PROJECT BLUE BOOK -US Government’s Official and Classified UFO Investigation Project!

Chances are, you know someone who knows someone who claims to have seen a UFO. It goes without saying that over the years, there have been a lot of people convinced they’ve seen a flying saucer or two in the night sky. For a while, the U.S. government was on the case to officially investigate these types of reports. Welcome to Project Blue Book.

The formation of Project Blue Book coincided with the height of the UFO-spotting trend. Reports were so hot that year that President Harry S. Truman feared an outbreak of hysteria over the matter, according to HISTORY. Although Project Blue Book was an investigation by the Air Force, the CIA eventually got involved in 1953 by assembling a panel of experts to dig into the facts and ease some of the public’s concerns. The Robertson Panel — named after its leader, physicist H.P. Robertson of the California Institute of Technology — lasted for three grueling days. It included military experts, Blue Book advisors, and scientists, who were interviewed and reviewed photo and video “evidence.” By the end, the panel concluded that there was no basis for the so-called “extraterrestrial hypothesis,” UFOs do not pose a threat to us, and 90 percent of so-called UFO sightings can be explained. But because all of the panel’s information wasn’t declassified until 1979, the public was suspicious that there was a — what else? — government conspiracy at play.

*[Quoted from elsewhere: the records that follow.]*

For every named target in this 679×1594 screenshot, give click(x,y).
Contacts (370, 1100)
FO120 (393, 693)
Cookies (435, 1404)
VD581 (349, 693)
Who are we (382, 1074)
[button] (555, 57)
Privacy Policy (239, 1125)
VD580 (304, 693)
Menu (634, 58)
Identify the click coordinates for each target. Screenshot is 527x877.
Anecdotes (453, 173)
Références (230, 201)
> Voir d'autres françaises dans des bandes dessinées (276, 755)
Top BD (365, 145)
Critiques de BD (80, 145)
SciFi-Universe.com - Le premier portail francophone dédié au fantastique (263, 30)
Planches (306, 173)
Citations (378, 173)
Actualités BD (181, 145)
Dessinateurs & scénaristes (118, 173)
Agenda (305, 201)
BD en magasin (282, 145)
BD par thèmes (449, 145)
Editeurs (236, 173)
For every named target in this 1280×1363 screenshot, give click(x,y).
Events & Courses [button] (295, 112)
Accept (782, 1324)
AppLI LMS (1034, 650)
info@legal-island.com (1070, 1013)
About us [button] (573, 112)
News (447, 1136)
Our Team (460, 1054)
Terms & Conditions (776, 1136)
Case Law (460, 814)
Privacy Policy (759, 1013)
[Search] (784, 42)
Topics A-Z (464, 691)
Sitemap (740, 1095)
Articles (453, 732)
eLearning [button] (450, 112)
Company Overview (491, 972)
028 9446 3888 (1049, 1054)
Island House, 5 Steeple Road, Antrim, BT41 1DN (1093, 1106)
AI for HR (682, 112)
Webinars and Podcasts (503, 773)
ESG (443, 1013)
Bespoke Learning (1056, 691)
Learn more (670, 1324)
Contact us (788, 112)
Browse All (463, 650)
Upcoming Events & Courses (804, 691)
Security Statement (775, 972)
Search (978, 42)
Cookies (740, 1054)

On Dec. 17, 1969, the Secretary of the Air Force announced the end of Project Blue Book. Basically, the reasons for termination included a decline in UFO sightings, as well as the findings in the 1968 “Scientific Study of Unidentified Flying Objects” — better known as the Condon Report. Headed by Dr. Edward Condon at the University of Colorado, a team looked into Project Blue Book’s unidentified-sightings cases and concluded that, well, everyone is just wasting their time. The Air Force took note and shut the whole thing down. In its time, Project Blue Book investigated around 12,000 sightings or related events.

But that didn’t stop the most dedicated “ufologists” from finding their truths. And we’re not just talking about the conspiracy theorists spreading their wild alien hypotheses across the internet. Take astronomer J. Allen Hynek, for example, a former Blue Book advisor. He penned “The UFO Experience: A Scientific Inquiry” in 1972, a piece that would become his legacy. It included the Hynek Scale: a six-item list system for categorizing reports of UFO sightings and alien encounters. A year later in 1973, he created the Centre for UFO Studies.

Project Blue Book reached Many books, magazines, and even kid’s science fiction comics. It didn’t stop there, A TV Show has been introduced with the same name PROJECT BLUE BOOK on the History channel.

So, there is a lot to explore out there and that might be beyond human understanding!